Complete Encyclopaedia of Music/A/Aeolian harp, lyre

68323Complete Encyclopaedia of Music — Aeolian harp, lyreJohn Weeks Moore

Aeolian harp, lyre, or ANEMOCHORD. A. musical instrument, first described by Kircher,* which produces the most delicate and enchanting tones merely by the impulse of the wind. It is composed of a rectangular box, made of very thin deal, of the same width as the window in which it is placed, and about five inches deep and six inches wide. Over the upper surface of this box, which is pierced with sounding holes, like the sounding board of the fiddle, are stretched several catgut or wire strings, with a slight degree of tension. When these strings are in unison, and the instrument exposed in the window to the action of a gentle breeze, they will emit the most agreeable combination of wild and melting sounds, changing from one harmonic of the string to another, according to the varying impulse of wind, and its unequal action on the different parts of the vibrating strings. In the Aeolian harp constructed by the Rev. W. Jones, the strings, instead of being on the outside, are fastened to a sounding board within a wooden case, and the wind is conveyed to the strings through a horizontal aperture. The instrument may then be used even in the open air. Dr.

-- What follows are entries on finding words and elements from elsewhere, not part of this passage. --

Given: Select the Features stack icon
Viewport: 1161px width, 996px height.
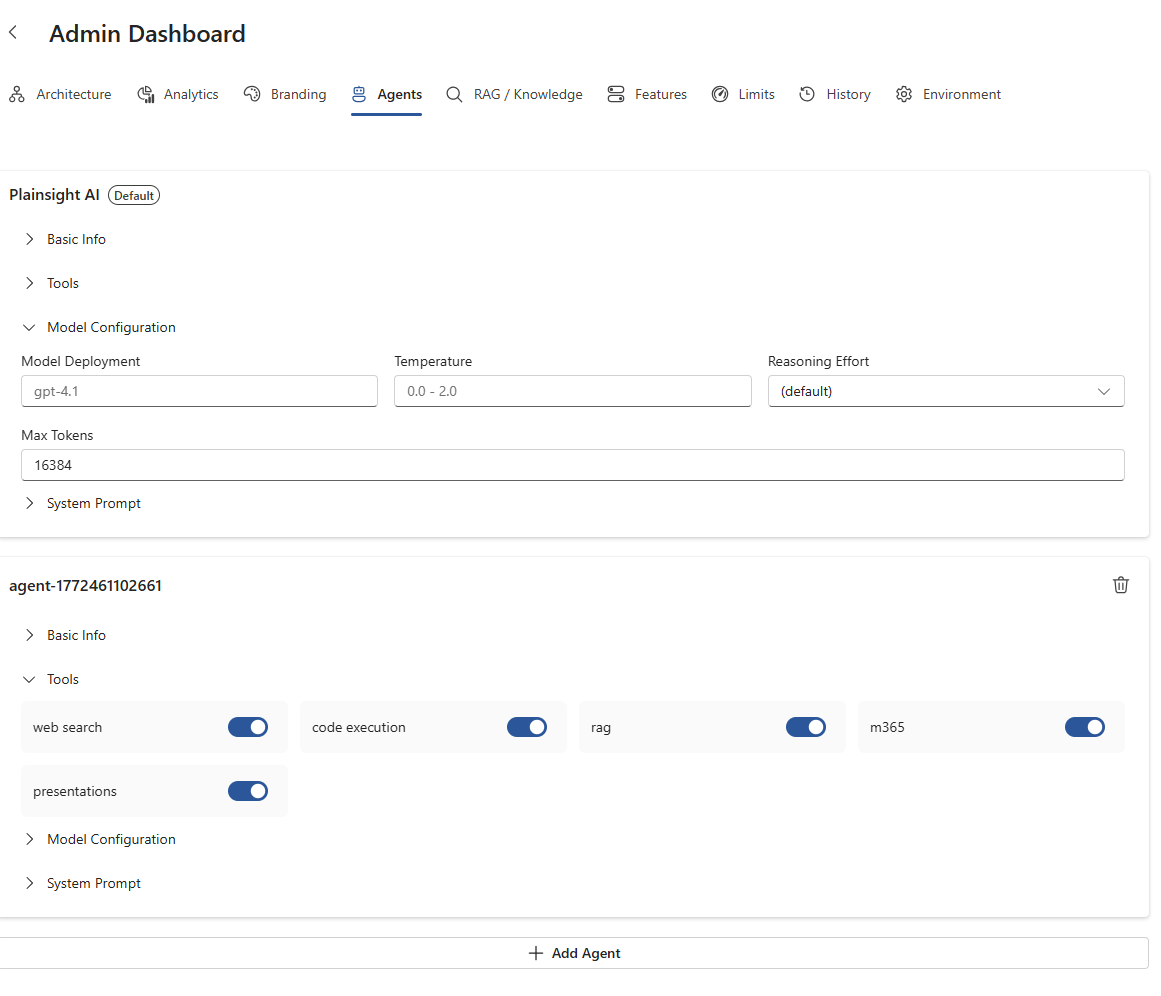Looking at the screenshot, I should 616,93.
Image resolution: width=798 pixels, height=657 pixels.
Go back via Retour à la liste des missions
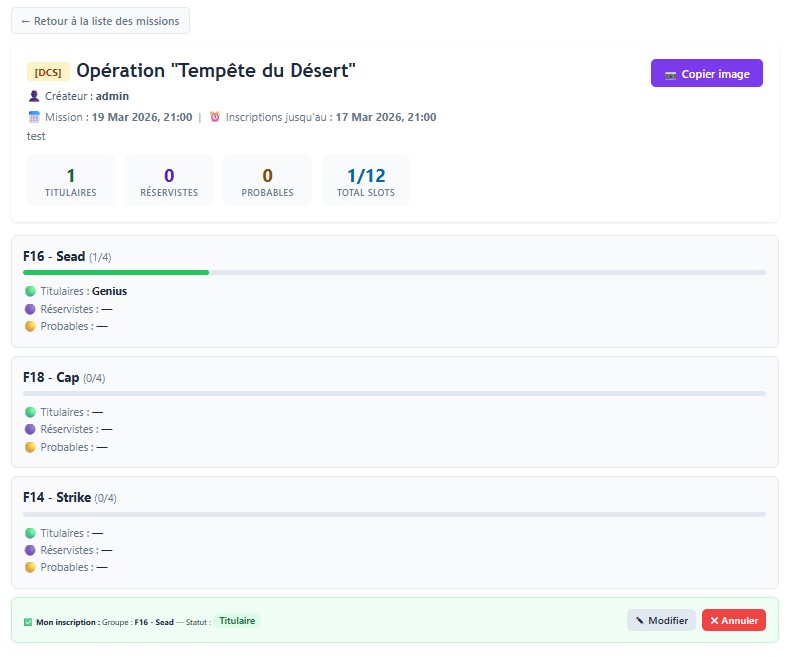coord(100,21)
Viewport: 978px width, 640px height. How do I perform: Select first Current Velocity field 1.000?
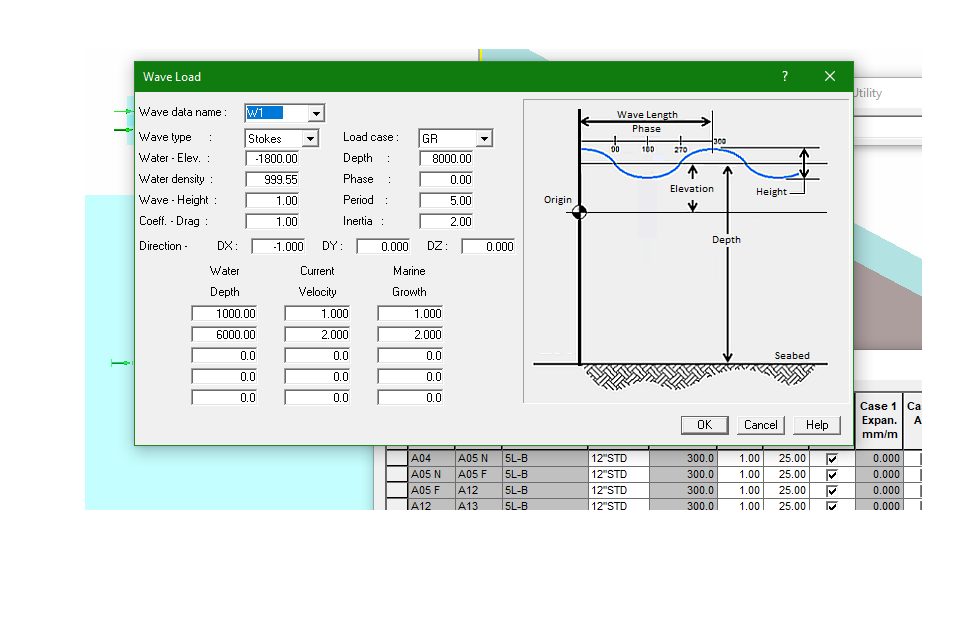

Young says, to remove all uncertainty in the order of the notes in the lyre, I took off all the strings but one ; and on placing the instrument in a due position, was surprised to hear a great variety of notes, and frequently such as were not produced by any aliquot part of the string ; often, too, I heard a chord of two or three notes from this single string. Discords are also often heard from the unison strings of this instrument ; the cause of which is evident from the manner in which the notes are generated ; for the aliquot parts of a string contain in themselves an infinite variety of discords.